■ WHAT TO PRODUCE
If a line in the records below contains the word "dialog", copy it out.

- - - - - - -

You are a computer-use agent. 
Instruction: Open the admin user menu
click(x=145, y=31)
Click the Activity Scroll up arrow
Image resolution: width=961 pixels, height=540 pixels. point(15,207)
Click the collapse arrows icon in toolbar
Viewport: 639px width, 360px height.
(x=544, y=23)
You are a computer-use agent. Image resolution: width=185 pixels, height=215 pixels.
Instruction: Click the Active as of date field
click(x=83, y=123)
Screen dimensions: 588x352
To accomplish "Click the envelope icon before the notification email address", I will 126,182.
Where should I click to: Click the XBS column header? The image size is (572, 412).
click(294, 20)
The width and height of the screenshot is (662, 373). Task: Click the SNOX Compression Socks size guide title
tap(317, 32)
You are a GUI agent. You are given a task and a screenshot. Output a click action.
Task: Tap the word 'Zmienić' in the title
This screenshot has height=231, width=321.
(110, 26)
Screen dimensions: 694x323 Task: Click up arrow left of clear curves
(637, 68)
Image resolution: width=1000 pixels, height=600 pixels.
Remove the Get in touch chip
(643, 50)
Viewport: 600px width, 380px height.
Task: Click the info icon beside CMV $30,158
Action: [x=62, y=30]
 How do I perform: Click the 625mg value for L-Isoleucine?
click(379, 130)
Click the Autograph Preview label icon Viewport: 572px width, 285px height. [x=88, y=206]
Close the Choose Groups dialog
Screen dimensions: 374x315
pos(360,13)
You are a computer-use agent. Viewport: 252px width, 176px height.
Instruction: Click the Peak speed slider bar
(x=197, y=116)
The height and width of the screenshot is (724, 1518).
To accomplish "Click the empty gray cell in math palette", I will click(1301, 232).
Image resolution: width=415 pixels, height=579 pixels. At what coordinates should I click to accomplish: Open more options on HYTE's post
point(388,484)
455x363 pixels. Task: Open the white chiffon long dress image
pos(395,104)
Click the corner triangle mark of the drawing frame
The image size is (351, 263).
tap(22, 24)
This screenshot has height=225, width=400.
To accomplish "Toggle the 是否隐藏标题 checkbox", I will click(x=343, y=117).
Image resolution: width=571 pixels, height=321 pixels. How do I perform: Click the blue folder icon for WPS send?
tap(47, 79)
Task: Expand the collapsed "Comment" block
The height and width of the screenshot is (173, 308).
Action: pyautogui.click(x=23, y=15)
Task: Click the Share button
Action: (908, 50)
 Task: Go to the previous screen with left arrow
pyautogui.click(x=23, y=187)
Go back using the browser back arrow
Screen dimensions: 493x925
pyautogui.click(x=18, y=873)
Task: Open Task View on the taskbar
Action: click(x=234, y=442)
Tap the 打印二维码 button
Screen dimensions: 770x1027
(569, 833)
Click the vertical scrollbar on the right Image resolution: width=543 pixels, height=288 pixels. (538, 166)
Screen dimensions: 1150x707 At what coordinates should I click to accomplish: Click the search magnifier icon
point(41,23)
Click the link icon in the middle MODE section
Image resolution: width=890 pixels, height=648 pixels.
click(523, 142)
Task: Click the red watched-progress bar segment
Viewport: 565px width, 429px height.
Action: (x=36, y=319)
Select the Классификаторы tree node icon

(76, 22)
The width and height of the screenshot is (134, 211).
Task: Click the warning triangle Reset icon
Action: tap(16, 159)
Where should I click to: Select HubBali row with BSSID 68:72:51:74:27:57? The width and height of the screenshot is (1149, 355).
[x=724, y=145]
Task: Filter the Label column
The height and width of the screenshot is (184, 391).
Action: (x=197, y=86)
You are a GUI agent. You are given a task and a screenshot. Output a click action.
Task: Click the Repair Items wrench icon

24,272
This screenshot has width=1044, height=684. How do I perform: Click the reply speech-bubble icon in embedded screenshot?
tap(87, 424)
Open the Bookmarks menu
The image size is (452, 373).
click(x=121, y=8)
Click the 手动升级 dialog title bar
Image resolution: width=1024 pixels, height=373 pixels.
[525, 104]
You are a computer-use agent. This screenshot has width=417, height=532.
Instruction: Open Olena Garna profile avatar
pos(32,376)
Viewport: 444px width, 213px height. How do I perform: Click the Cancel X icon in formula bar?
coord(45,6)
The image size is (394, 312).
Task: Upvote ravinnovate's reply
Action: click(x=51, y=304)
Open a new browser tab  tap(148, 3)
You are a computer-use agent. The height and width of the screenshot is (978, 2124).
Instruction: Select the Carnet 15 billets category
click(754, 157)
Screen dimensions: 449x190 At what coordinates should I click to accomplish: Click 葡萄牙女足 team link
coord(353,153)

- - - - - - -

■ PROBLEM SOLUTION
Close the Choose Groups dialog
Click the 手动升级 dialog title bar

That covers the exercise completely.